宝石業界こぼれ話 鋳造で作る

2016/08/23

先回は、ハンドメードのジュエリーのお話でした。今回は鋳造の話です。

 

ジュエリーを加工する技術の一つに鋳造が有ります。つまり、型に貴金属を流し込んで作ります。勿論ジュエリー完成までには、いくつもの加工工程が有ります。

初めにデザインを描きます。そのデザイン画を銀やワックスで形にします。そこまでは、手作業です。これを原型と言います。

原型を銀で作り上げるには、加工職人としての修業が必要です。それをもっと容易にしたのが、ワックスです。ロウを使えば火を使わず低温で接合が出来ます。削るのも楽です。形を作るのも簡単です。また修正も容易です。こうしてワックス原型ができますが、量産をする時は、ワックス原型から型を取って、銀を流し込んで銀の原型(銀原型)にします。

第一段階として原型製作出来ると、その原型をゴム(ラバー)で包みます。熱をかけ、圧を掛けると原型の形がラバーの中に出来ます。それを注意深く切り開き原型を取り出します。写真は、ラバーを切り開いた時の様子です。

この左右のラバーを合わせて閉じると取り出した原型の部分が空洞に成ります。そこにワックスを注入します。すると原型の形がワックスになって取れます。この作業を繰り返すと、同じ型が、簡単に沢山とれます。

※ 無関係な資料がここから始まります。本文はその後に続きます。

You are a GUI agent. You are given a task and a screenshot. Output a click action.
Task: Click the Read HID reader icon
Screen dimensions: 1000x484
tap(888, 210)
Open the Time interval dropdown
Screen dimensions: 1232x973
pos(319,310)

準備ができた沢山のワックスを石膏で固めます。固めた後、ワックスを溶かし出すと、石膏に空洞が出来ます。そこに、融点(1100度~1775度)で真っ赤に溶けた金やプラチナを流し込みます。金属が冷えて固まった所で、石膏を割り、型を取り出します。こうして、ジュエリーとしての形の基本形ができます。商品として完成するには、その後、何度も磨き、ダイヤなどを留め、そして最後の仕上げまで、加工は続きます。

以上が、鋳造方式による加工の概要でした。

rubber for casting Feb 2016

この方式の利点は、様々なデザイン製作しやすい事。同じデザインを大量に製作が出来る事です。しかし、有史以前からのジュエリーの歴史でこの方式が広まったのは、ここ半世紀くらいです。20年前に、ある神戸の会社を訪問した時、社長が「日本で鋳造方式を始めたのは当社です。戦後で苦労の連続でした。」と言われたのを覚えています。香港では、40年くらい前でしょうか。そして、中国では、香港から技術移転をした大型工場では、ほぼ100%がこの方式で今日に至っています。正に世界的に見て、ジュエリー加工の定番になっています。

しかし、ここ十数年に新たなイノベーションが起こりました。ITの活用です。それまで人の手で作っていた原型を、コンピューターでデザイン(CAD)をして、そのデータを樹脂で形にする技術です。ITの力でジュエリー製造も大きく変化しつつあります。また、変化をしなければ、淘汰されて消える運命に有ります。ジュエリー業界にも次の生産方式の模索が始まっています。